Le préfet haussa de nouveau les épaules.

— Le fait même que vous appeliez M. Fauville par son prénom montre que vous étiez dans son intimité. Et en admettant que vous ne soyez pour rien dans son assassinat, la lecture des journaux depuis quinze jours eût suffi à vous l’apprendre.

— Je ne lis jamais de journaux, monsieur le préfet.

— Hein ! vous allez prétendre…

— Cela peut être invraisemblable, mais c’est ainsi. Je vis une existence de travail, m’occupant exclusivement de recherches scientifiques en vue d’un ouvrage de vulgarisation, et sans prendre la moindre part ni le moindre intérêt aux choses de dehors. Je défie donc qui que ce soit au monde de prouver que j’aie lu un seul journal depuis des mois et des mois. Et c’est pourquoi j’ai le droit de dire que j’ignorais l’assassinat d’Hippolyte Fauville.

— Cependant vous connaissiez M. Fauville.

— Je l’ai connu autrefois, mais nous nous sommes fâchés.

— Quelles raisons ?

— Des affaires de famille…

— Des affaires de famille ! Vous étiez donc parents ?
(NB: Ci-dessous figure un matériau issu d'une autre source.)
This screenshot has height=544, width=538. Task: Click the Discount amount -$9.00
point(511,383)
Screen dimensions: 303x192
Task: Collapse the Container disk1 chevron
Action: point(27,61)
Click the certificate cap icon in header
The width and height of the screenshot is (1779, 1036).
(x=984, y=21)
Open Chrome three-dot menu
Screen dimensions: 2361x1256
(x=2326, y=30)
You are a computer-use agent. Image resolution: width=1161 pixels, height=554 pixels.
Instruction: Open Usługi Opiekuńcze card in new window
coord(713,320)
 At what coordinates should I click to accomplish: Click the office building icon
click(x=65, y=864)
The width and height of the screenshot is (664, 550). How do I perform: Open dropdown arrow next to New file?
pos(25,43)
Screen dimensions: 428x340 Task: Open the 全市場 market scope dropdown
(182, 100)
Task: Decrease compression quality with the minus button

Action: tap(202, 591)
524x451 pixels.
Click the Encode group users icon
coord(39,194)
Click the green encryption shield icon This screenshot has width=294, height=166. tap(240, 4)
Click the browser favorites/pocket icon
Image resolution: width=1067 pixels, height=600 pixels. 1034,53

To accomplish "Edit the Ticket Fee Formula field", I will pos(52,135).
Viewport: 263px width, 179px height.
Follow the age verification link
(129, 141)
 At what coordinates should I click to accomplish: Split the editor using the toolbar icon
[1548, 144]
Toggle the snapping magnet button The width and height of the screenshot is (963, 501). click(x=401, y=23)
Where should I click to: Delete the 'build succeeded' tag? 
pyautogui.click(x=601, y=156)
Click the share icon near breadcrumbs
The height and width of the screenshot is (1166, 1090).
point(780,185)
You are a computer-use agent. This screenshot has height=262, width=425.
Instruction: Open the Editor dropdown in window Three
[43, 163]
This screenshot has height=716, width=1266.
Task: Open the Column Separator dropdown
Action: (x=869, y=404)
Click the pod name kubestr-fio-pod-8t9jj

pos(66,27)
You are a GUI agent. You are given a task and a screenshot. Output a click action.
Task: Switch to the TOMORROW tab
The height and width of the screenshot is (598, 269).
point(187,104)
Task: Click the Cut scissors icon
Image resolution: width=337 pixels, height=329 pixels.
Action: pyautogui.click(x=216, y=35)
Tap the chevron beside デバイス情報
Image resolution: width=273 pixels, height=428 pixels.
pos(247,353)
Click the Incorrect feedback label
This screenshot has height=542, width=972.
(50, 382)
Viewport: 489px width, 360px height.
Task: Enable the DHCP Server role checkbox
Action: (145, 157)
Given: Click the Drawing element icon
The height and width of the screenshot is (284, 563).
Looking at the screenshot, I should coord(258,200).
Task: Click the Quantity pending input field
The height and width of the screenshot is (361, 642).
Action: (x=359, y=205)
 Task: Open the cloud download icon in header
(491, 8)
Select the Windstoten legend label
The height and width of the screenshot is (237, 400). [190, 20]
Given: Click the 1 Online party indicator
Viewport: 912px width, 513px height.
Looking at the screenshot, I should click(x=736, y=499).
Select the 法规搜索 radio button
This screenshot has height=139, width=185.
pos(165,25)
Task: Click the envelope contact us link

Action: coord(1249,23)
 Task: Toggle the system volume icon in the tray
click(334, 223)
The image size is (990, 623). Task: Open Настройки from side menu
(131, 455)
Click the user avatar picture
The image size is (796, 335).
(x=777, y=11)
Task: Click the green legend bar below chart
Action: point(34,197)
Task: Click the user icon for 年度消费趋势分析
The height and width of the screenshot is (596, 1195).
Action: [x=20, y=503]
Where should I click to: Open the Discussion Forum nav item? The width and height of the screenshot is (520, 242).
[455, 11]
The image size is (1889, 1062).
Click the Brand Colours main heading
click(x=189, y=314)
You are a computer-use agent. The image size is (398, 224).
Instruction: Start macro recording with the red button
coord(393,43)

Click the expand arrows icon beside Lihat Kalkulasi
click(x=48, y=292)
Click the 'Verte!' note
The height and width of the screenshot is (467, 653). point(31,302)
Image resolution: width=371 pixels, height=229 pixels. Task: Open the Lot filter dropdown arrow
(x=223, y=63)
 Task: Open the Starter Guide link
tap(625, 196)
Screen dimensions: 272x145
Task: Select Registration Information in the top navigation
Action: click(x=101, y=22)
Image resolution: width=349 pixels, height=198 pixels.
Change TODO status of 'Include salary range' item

— Oui, Hippolyte était mon cousin.

— Votre cousin ! M. Fauville était votre cousin ? Mais… mais alors… Voyons, précisons. M. Fauville et sa femme étaient les enfants de deux sœurs, Élisabeth et Armande Roussel. Ces deux sœurs avaient été élevées avec un cousin germain du nom de Victor.

— Oui, Victor Sauverand, issu du grand-père Roussel, Victor Sauverand s’est marié à l’étranger et il a eu deux fils. L’un est mort il y a quinze ans. L’autre, c’est moi.